From the material, extract the lines from the one containing "Given: Open the first dress thumbnail image" through the one containing "point(21,262)" and reproduce them verbatim.

Word and element pointing entries
=-=-=-=-=

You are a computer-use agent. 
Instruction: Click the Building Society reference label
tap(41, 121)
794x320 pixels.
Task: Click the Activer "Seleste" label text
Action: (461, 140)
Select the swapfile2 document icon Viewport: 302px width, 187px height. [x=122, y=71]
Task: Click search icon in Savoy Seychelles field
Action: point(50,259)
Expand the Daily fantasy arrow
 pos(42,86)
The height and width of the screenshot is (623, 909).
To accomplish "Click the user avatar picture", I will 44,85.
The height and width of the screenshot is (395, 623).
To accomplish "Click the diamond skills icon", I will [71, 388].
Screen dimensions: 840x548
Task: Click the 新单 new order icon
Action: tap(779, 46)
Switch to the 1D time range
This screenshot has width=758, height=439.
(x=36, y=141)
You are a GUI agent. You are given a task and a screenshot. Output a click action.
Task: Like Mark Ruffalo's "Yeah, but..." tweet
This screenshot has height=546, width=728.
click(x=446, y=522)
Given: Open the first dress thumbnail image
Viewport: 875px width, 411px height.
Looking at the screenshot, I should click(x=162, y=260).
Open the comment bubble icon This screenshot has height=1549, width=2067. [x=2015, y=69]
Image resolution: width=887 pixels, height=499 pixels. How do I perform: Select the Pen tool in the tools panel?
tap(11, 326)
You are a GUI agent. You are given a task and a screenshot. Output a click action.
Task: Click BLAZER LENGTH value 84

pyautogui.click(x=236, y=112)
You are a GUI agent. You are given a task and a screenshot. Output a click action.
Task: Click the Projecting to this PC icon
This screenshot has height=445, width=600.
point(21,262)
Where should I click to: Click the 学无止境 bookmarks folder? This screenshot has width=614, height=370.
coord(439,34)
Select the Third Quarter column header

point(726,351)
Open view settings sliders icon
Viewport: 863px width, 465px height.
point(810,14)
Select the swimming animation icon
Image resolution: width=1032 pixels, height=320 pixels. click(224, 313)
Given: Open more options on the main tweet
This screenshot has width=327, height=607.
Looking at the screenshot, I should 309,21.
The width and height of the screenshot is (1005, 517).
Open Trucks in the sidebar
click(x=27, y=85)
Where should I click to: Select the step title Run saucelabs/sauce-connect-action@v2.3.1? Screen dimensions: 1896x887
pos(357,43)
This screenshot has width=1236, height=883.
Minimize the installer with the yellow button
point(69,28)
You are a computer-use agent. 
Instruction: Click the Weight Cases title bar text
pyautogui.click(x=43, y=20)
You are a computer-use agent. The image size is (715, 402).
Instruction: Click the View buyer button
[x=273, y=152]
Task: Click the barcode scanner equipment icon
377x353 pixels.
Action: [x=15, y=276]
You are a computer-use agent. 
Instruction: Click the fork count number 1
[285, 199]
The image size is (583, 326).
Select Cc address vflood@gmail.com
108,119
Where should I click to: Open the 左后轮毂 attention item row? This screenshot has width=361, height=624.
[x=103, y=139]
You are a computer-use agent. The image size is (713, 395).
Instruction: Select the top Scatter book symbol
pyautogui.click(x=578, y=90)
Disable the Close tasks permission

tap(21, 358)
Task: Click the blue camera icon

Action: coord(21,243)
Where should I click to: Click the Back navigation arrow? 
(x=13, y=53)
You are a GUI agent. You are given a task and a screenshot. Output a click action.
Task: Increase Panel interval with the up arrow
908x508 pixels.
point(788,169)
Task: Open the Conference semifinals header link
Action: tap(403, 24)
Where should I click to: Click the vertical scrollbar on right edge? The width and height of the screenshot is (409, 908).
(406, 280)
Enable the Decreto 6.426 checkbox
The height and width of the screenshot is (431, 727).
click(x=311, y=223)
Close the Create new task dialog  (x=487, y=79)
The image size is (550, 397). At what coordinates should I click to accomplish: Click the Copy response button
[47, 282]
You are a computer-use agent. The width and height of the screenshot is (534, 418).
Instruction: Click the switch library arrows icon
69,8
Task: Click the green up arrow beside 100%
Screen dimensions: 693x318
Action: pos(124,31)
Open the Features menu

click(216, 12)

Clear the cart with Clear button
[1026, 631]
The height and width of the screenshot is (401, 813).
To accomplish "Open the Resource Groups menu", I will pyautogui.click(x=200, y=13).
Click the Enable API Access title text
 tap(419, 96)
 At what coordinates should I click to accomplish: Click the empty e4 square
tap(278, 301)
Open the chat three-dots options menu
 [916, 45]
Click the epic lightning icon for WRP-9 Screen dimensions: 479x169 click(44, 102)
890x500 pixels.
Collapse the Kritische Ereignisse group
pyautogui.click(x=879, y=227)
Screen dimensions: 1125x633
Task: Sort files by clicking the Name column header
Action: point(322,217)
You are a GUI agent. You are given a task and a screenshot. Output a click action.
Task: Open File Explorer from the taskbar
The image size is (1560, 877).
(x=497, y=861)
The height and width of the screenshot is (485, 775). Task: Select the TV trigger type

=-=-=-=-=

**Task response**
Given: Open the first dress thumbnail image
Viewport: 875px width, 411px height.
Looking at the screenshot, I should click(x=162, y=260).
Open the comment bubble icon This screenshot has height=1549, width=2067. [x=2015, y=69]
Image resolution: width=887 pixels, height=499 pixels. How do I perform: Select the Pen tool in the tools panel?
tap(11, 326)
You are a GUI agent. You are given a task and a screenshot. Output a click action.
Task: Click BLAZER LENGTH value 84

pyautogui.click(x=236, y=112)
You are a GUI agent. You are given a task and a screenshot. Output a click action.
Task: Click the Projecting to this PC icon
This screenshot has height=445, width=600.
point(21,262)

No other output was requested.